--- Begin MATERIAL TO PROCESS ---

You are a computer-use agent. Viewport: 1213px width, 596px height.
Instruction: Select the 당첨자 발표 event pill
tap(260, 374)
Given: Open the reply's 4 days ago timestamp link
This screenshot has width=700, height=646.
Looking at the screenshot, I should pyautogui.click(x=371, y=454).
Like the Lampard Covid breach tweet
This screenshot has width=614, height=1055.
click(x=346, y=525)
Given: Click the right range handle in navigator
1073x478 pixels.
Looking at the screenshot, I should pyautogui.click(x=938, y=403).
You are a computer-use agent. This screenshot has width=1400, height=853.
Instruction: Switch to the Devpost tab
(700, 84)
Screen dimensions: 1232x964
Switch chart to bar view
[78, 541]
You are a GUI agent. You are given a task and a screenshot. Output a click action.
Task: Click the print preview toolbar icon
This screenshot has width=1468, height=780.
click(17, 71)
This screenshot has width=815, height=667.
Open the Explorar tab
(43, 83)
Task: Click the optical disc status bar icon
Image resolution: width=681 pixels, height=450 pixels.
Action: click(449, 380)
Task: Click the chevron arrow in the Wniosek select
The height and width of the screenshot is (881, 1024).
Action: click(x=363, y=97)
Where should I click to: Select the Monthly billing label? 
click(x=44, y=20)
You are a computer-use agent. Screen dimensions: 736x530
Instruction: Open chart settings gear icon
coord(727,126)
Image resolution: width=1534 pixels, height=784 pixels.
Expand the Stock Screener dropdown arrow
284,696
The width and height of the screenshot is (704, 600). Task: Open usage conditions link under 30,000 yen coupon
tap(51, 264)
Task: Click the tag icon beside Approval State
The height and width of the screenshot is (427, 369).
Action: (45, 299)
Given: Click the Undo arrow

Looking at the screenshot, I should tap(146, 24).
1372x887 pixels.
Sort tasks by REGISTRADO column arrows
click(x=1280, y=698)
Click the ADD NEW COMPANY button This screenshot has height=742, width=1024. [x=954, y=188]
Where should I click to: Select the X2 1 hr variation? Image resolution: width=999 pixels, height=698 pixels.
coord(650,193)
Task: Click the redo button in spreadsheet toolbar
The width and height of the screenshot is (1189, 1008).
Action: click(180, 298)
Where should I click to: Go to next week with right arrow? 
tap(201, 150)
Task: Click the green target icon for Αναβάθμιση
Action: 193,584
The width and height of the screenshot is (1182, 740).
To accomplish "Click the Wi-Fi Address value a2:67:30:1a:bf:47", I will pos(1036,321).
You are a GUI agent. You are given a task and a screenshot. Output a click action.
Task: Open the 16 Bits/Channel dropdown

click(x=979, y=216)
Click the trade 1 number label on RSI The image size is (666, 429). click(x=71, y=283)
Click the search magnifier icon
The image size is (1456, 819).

--- End MATERIAL TO PROCESS ---

Update the lines from the one containing "Task: Click the optical disc status bar icon" through the one containing "click(x=979, y=216)" by changing "dropdown" to "drop-down" and leaving everything else unchanged. Return only those lines.

Task: Click the optical disc status bar icon
Image resolution: width=681 pixels, height=450 pixels.
Action: click(449, 380)
Task: Click the chevron arrow in the Wniosek select
The height and width of the screenshot is (881, 1024).
Action: click(x=363, y=97)
Where should I click to: Select the Monthly billing label? 
click(x=44, y=20)
You are a computer-use agent. Screen dimensions: 736x530
Instruction: Open chart settings gear icon
coord(727,126)
Image resolution: width=1534 pixels, height=784 pixels.
Expand the Stock Screener drop-down arrow
284,696
The width and height of the screenshot is (704, 600). Task: Open usage conditions link under 30,000 yen coupon
tap(51, 264)
Task: Click the tag icon beside Approval State
The height and width of the screenshot is (427, 369).
Action: (45, 299)
Given: Click the Undo arrow

Looking at the screenshot, I should tap(146, 24).
1372x887 pixels.
Sort tasks by REGISTRADO column arrows
click(x=1280, y=698)
Click the ADD NEW COMPANY button This screenshot has height=742, width=1024. [x=954, y=188]
Where should I click to: Select the X2 1 hr variation? Image resolution: width=999 pixels, height=698 pixels.
coord(650,193)
Task: Click the redo button in spreadsheet toolbar
The width and height of the screenshot is (1189, 1008).
Action: click(180, 298)
Where should I click to: Go to next week with right arrow? 
tap(201, 150)
Task: Click the green target icon for Αναβάθμιση
Action: 193,584
The width and height of the screenshot is (1182, 740).
To accomplish "Click the Wi-Fi Address value a2:67:30:1a:bf:47", I will pos(1036,321).
You are a GUI agent. You are given a task and a screenshot. Output a click action.
Task: Open the 16 Bits/Channel drop-down

click(x=979, y=216)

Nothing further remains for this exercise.